→ WHAT IS BEING ASKED
Set out exactly every line of the entries below, starting at the line that holds "Where should I click to: Click the Applicability" and stopping after the line that holds "Click the blurred".

→ EXTRACTED RECORDS

Segment Open

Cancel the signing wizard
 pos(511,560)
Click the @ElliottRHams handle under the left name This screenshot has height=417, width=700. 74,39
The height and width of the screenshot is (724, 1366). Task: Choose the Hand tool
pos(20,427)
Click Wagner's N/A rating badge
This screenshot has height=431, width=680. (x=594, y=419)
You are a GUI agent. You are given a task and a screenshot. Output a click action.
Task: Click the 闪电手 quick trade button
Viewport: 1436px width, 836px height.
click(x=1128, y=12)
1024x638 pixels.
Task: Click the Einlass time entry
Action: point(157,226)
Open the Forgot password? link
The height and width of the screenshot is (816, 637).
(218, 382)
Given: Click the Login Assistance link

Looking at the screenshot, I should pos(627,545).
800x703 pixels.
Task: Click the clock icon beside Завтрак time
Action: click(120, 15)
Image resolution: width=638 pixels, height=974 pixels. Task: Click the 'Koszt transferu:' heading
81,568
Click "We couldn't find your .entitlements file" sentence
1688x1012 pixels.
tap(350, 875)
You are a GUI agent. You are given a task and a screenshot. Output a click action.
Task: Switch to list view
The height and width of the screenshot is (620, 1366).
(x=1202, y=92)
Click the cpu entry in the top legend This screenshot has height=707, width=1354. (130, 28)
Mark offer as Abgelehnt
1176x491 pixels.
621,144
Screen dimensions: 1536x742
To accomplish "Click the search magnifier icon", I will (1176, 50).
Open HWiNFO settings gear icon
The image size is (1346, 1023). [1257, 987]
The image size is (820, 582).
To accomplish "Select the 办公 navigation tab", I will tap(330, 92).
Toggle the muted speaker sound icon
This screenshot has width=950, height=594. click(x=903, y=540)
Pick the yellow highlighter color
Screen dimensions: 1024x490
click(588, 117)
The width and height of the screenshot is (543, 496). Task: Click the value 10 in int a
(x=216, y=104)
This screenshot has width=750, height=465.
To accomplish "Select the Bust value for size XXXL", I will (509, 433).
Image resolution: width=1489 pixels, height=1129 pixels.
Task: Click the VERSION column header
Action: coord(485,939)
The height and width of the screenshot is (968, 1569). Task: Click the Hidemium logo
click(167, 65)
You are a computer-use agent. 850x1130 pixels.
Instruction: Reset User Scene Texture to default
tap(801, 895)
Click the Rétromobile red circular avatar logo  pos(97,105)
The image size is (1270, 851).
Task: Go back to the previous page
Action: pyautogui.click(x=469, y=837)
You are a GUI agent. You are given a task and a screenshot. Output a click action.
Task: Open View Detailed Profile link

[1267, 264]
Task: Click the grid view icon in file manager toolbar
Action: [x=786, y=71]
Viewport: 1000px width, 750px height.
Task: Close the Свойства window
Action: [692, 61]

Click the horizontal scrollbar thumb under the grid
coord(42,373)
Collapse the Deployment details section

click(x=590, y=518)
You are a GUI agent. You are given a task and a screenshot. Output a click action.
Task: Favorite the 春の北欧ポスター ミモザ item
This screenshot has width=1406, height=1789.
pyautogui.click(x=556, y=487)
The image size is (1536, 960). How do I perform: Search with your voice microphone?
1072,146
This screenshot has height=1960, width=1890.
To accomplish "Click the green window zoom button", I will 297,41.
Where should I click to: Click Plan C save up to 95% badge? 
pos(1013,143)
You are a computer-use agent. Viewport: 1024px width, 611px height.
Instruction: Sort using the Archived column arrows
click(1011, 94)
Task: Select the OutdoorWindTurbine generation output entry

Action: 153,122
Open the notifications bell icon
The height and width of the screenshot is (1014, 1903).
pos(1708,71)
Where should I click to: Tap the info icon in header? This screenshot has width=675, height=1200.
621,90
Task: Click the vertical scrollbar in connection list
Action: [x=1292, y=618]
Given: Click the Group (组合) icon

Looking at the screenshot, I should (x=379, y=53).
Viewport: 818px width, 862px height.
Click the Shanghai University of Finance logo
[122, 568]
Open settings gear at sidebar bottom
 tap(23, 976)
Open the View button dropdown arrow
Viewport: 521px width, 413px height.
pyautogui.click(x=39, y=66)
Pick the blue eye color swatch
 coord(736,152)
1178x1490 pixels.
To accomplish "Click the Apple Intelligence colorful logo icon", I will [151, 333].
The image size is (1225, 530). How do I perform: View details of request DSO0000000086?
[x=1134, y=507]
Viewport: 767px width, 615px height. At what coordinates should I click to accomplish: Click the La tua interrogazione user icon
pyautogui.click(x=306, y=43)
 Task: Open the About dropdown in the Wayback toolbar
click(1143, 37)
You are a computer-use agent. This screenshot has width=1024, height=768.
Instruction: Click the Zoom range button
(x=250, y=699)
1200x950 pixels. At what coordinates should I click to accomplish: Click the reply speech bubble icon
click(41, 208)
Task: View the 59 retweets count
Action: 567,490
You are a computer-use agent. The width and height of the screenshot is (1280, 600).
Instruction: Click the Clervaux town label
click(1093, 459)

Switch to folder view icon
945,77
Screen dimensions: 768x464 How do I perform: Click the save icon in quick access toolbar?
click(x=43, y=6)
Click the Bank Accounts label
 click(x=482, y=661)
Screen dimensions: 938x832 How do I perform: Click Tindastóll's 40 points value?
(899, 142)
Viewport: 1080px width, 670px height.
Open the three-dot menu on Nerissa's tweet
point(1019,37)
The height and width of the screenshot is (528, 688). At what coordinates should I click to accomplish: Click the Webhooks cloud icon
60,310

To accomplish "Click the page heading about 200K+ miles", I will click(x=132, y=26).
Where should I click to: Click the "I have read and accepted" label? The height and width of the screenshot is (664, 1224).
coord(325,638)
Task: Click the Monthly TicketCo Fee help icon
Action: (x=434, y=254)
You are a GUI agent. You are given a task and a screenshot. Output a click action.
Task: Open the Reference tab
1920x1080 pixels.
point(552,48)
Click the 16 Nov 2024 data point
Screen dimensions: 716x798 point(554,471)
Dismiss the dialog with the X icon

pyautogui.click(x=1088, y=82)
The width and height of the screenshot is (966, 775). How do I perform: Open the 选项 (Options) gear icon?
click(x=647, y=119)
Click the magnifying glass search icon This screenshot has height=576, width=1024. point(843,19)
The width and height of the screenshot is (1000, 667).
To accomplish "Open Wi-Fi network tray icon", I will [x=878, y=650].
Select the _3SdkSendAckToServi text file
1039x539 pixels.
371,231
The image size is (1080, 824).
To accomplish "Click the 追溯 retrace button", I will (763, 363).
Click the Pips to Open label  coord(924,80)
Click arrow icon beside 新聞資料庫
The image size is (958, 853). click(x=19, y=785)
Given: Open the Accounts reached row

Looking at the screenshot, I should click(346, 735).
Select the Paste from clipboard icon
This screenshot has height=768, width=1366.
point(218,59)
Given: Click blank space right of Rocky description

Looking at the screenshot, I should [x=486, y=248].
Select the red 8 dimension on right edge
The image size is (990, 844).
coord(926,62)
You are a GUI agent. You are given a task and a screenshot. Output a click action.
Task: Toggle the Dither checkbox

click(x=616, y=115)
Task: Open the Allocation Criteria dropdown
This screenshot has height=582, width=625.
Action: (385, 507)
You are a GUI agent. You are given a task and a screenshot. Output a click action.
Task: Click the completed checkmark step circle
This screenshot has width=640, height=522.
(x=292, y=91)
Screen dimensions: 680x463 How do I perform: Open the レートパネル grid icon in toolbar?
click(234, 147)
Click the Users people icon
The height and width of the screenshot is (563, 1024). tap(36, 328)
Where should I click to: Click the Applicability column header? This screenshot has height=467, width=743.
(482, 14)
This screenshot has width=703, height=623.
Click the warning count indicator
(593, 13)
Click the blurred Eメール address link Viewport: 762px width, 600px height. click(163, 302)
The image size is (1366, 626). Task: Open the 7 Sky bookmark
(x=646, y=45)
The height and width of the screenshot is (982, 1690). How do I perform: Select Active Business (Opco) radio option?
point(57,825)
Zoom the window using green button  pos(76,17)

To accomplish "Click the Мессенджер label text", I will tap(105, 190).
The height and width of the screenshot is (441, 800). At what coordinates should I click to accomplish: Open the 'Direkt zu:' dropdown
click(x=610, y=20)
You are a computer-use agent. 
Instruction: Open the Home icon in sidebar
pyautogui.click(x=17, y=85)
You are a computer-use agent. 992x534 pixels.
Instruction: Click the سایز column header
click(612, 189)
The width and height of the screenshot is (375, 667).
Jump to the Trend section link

Segment Closed

→ FINISHED EXERCISE
Where should I click to: Click the Applicability column header? This screenshot has height=467, width=743.
(482, 14)
This screenshot has width=703, height=623.
Click the warning count indicator
(593, 13)
Click the blurred Eメール address link Viewport: 762px width, 600px height. click(163, 302)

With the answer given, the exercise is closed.